YOUR INSTRUCTIONS -> Below are records to repeat exactly; do not include any pictures.
==== DATA FOR ANALYSIS ====
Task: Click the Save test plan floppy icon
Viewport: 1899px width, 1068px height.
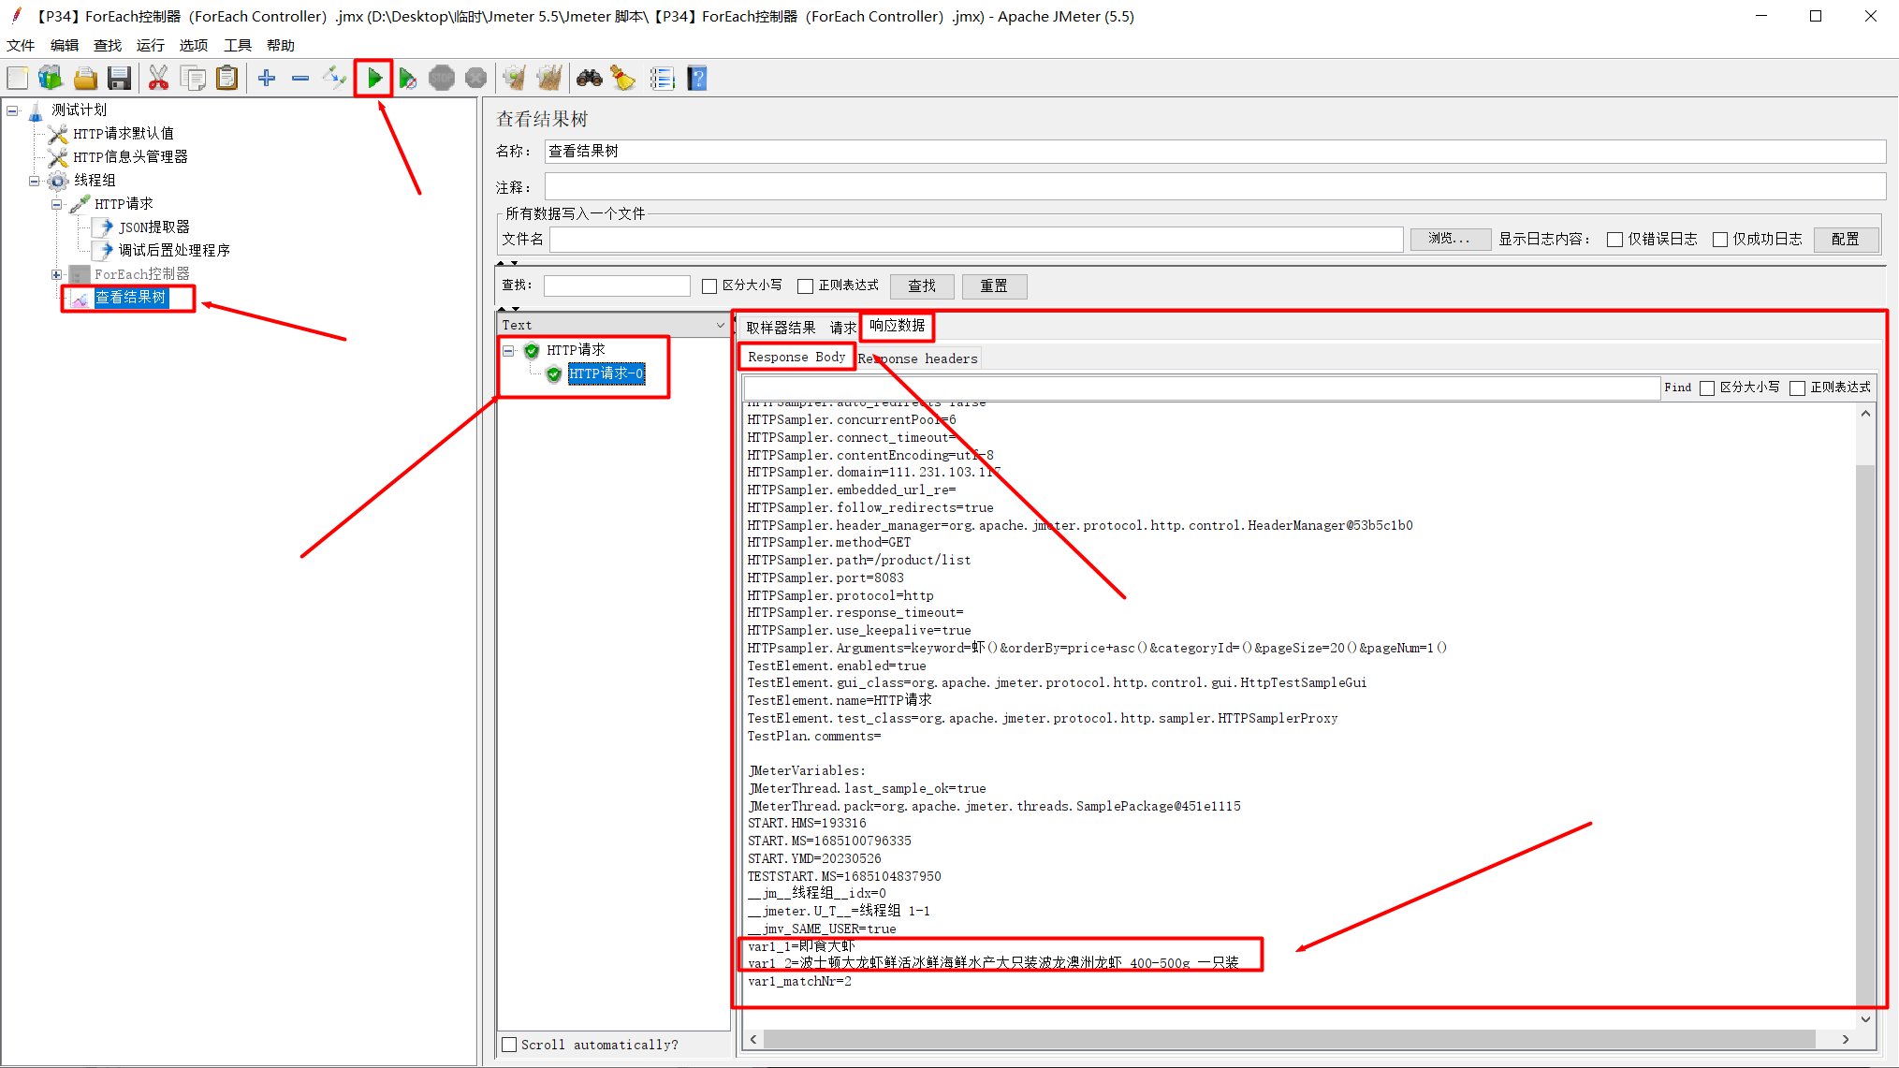Action: point(119,79)
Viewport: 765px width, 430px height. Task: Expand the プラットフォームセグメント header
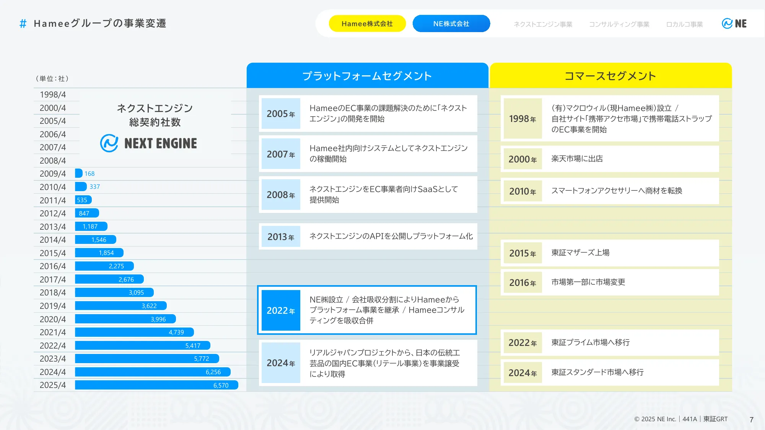(367, 76)
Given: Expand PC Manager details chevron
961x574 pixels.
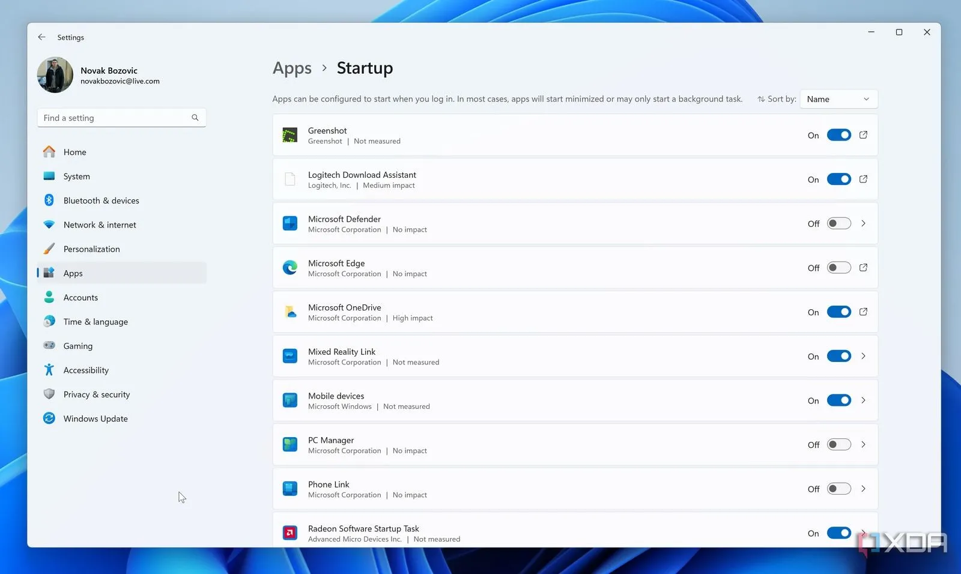Looking at the screenshot, I should coord(863,444).
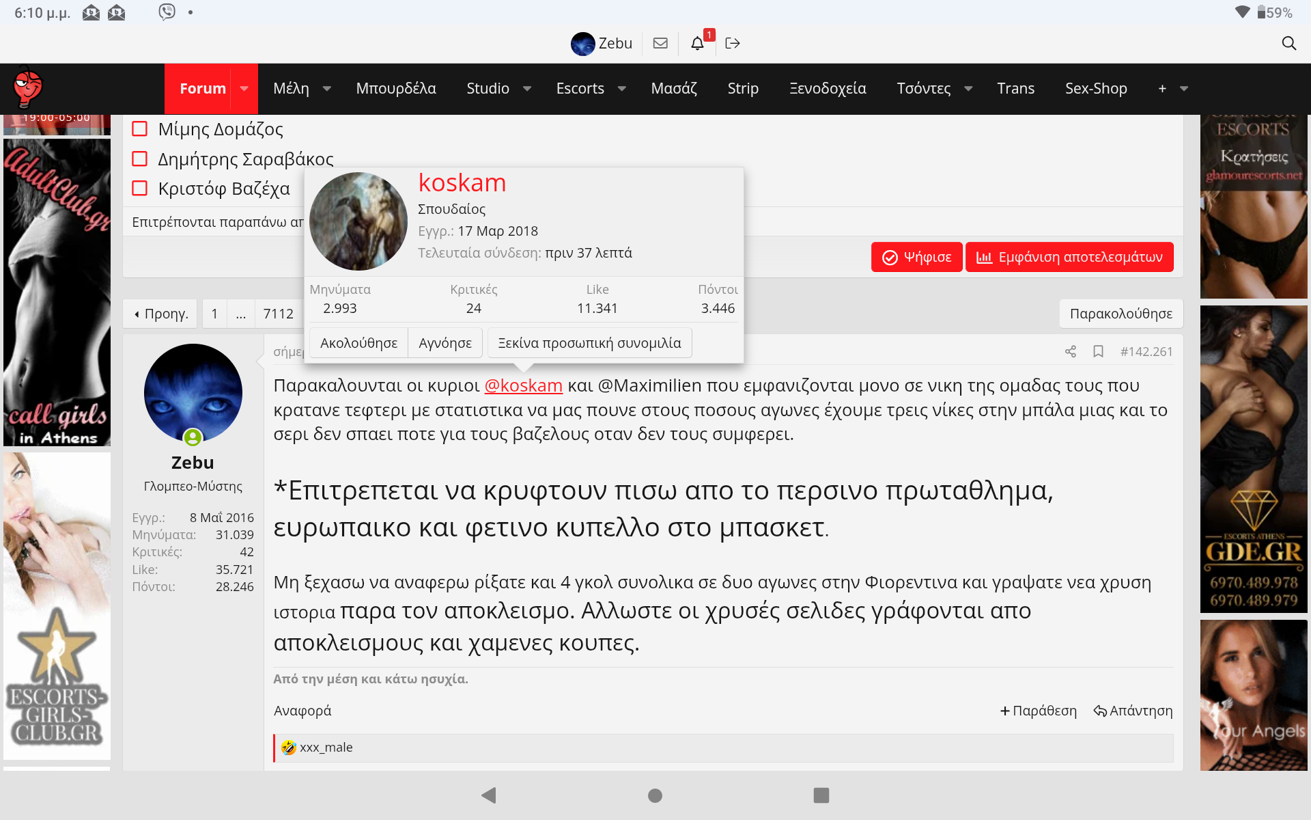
====
THE COMPLETED TASK ->
Task: Click the Save test plan floppy icon
Viewport: 1899px width, 1068px height.
Action: point(119,79)
Viewport: 765px width, 430px height. Task: Expand the プラットフォームセグメント header
(367, 76)
Given: Expand PC Manager details chevron
961x574 pixels.
Looking at the screenshot, I should coord(863,444).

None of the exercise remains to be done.